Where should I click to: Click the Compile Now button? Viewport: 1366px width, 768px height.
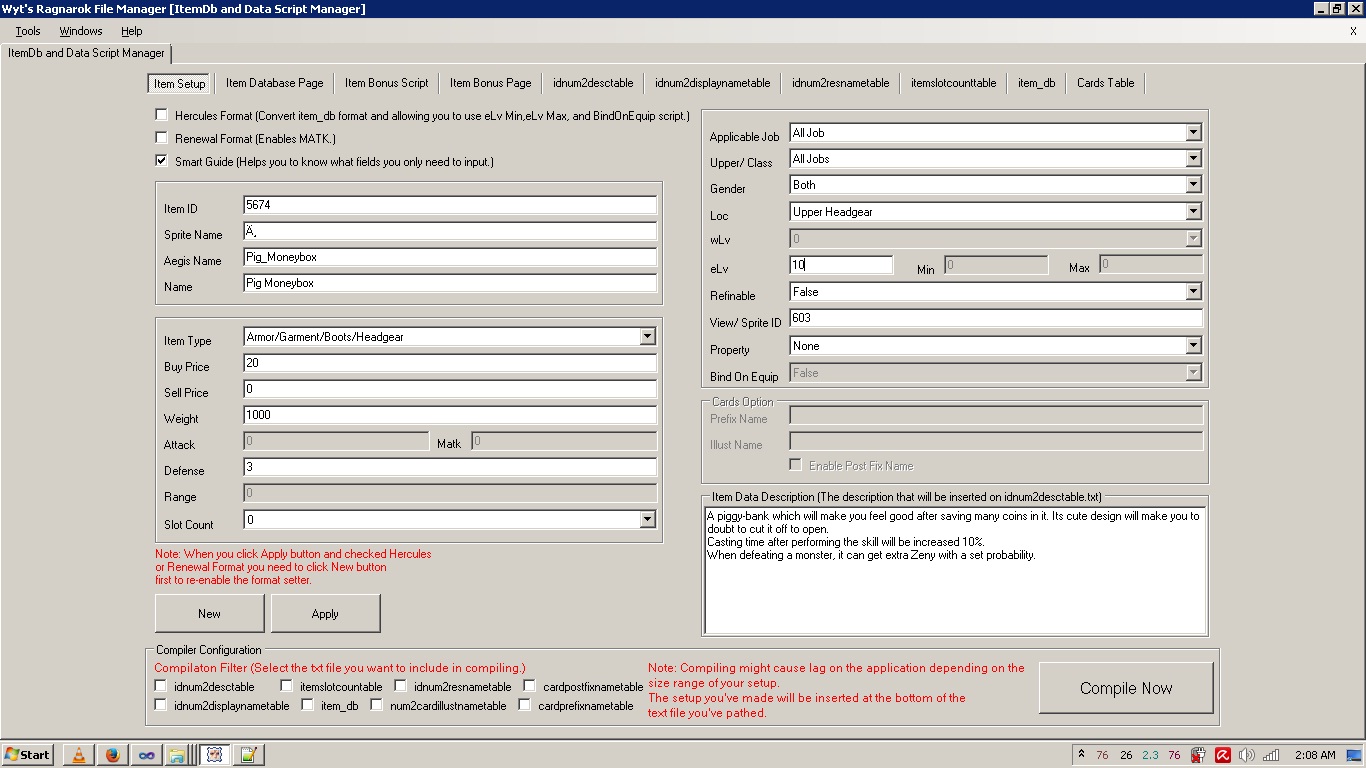click(1126, 688)
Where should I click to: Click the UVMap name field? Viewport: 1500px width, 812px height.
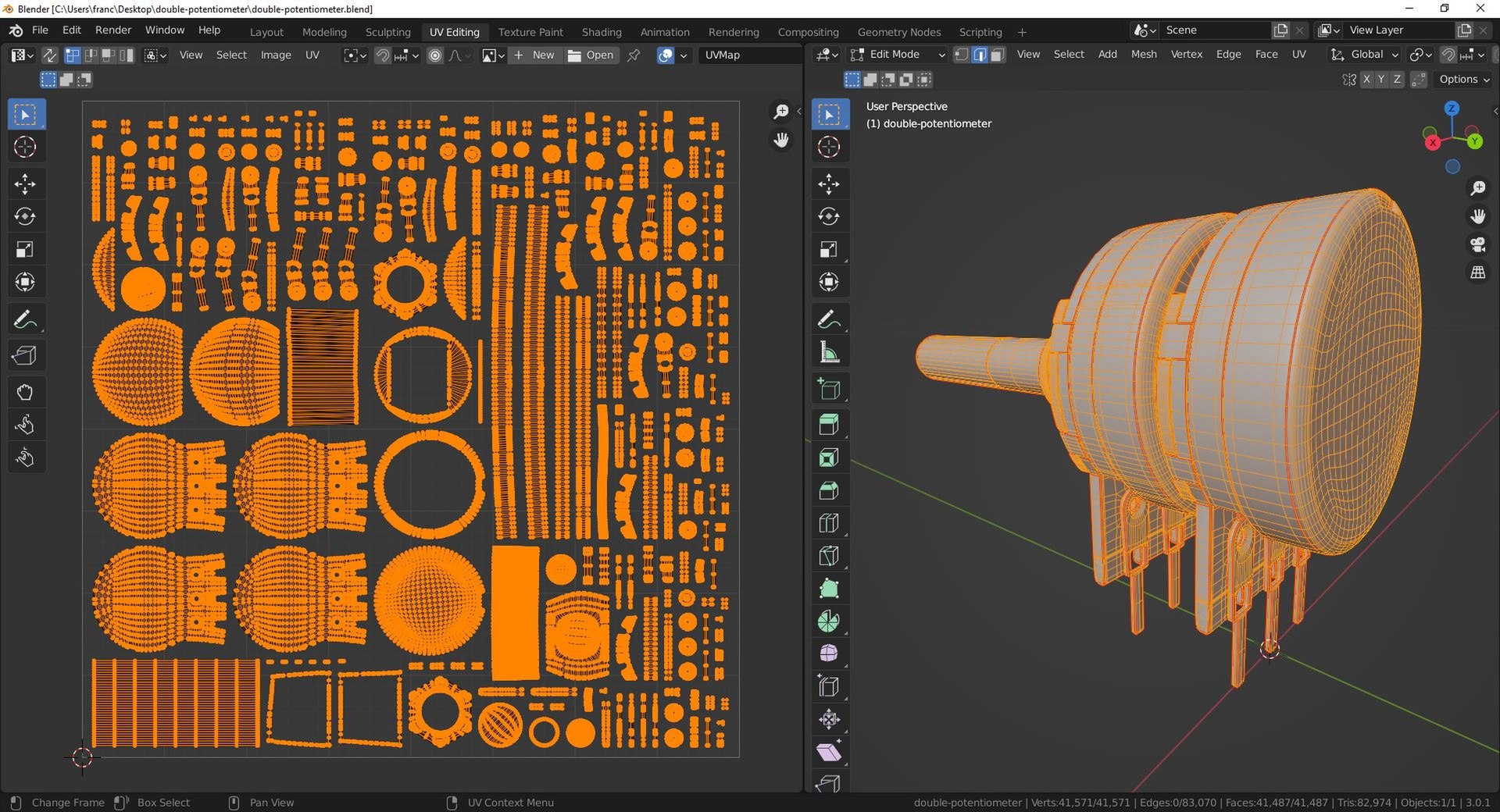pyautogui.click(x=751, y=55)
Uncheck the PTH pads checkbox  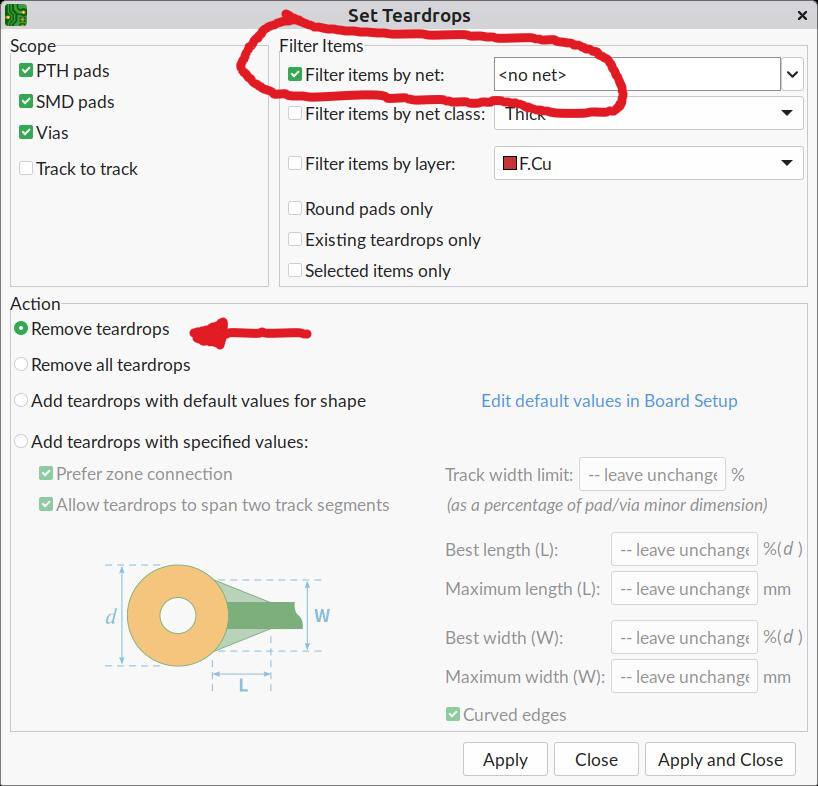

→ The problem
Each record should be quoted exactly, with the images omitted.

→ Response area
Where should I click to: Click the Compile Now button? Viewport: 1366px width, 768px height.
click(1126, 688)
Where should I click to: Click the UVMap name field? Viewport: 1500px width, 812px height.
pyautogui.click(x=751, y=55)
Uncheck the PTH pads checkbox  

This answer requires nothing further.